Что-то тяжелое, медленное успокаивающее обволакивало ее изнутри изнуряющей слабостью. Гипнотическая зыбь затормаживала мысли, притупляла явственность происходящего. И как не хотелось Жекки прорваться сквозь этот навязчивый мутный плен, как ни старалась она вернуться к своему настоящему видению и чувствованию окружающего, у нее ничего не получалось. А ведь ей нужно было так о многом сказать Аболешеву, столь многое объяснить в себе, что требовалось непременно остаться собой, настоящей Жекки, какой она была до сих пор.

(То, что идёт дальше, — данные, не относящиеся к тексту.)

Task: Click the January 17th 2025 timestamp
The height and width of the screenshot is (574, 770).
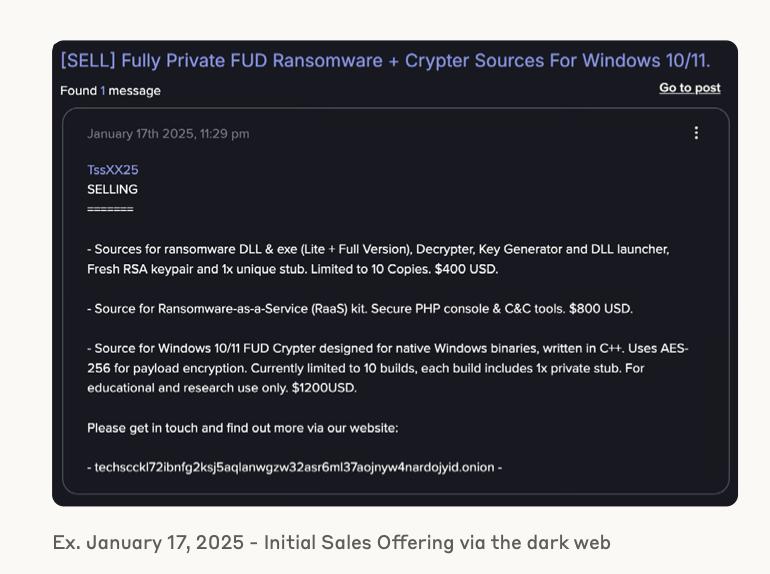Action: click(168, 134)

Но мягкая обволакивающая волна с неизменной настойчивостью захлестывала ее сознание снова, и снова. Сознание становилось податливым, необыкновенно ясным, отчетливым и совсем другим. Она вдруг поняла, что слышит не только бесшумные шаги Йоханса в соседнем кабинете, но и сонное ворчанье Павлины в маленькой комнатке в другом конце дома, и даже монотонный стук рублевых ходиков над ее деревянной кроватью, и быстрый перебор крохотных мышиных лапок, пробегающих от печки к посудному шкафу у стены на кухне, и трепет пробужденного на миг, и тут же потухшего пламени среди углей, дремлющих там же за печной заслонкой. На мгновенье она ощутила с непроизвольной, сказочной пронзительностью всю глубину простирающейся за окном холодной дали. Глубокую незримую синь окружающего пространства, молчаливый покой деревьев, окутанных мглой, воздушные пустоты и осунувшуюся поросль осенних полей, остывающий морок в извилистых ложбинах, кое-где обрывающих неспешную протяжность равнин, и вздымающуюся надо всем этим бесконечно далеко и гулко, звенящую потоками бесчисленных космических излучений, бескрайнюю восходящую высь.

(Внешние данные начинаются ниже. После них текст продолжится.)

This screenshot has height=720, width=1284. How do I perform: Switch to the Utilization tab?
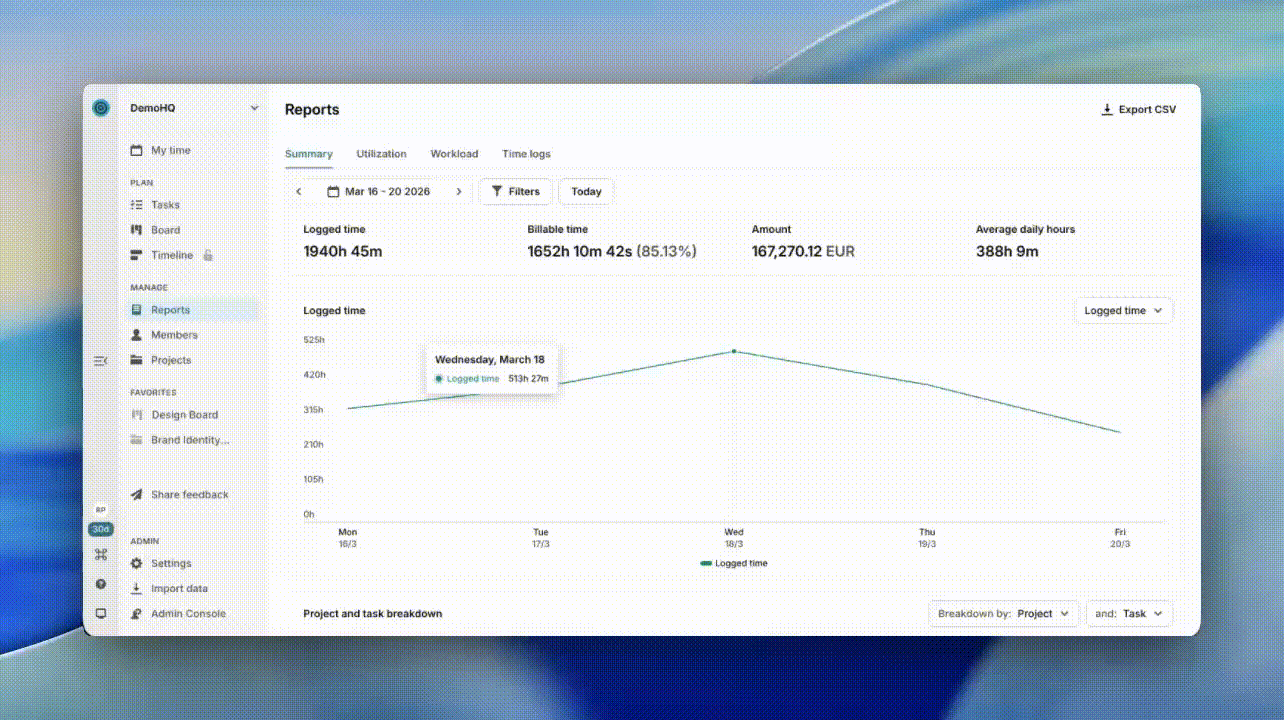tap(381, 154)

— Не понимаю, — повторила она, стараясь оборвать эту громовую пронзительность, и не зная, хочет ли она возразить Аболешеву или просит его объяснить, почему и зачем ей надо уехать. «Антивитальные свойства системы неподконтрольны внешним воздействиям», — услышала она в себе, и чуть не задохнулась от неожиданности. Это были не ее слова и не ее мысли. Они были слишком непонятны. Это даже не были слова Аболешева, по крайней мере того Аболешева, каким она его знала. И все-таки это не могло быть ничем другим, кроме его ответа.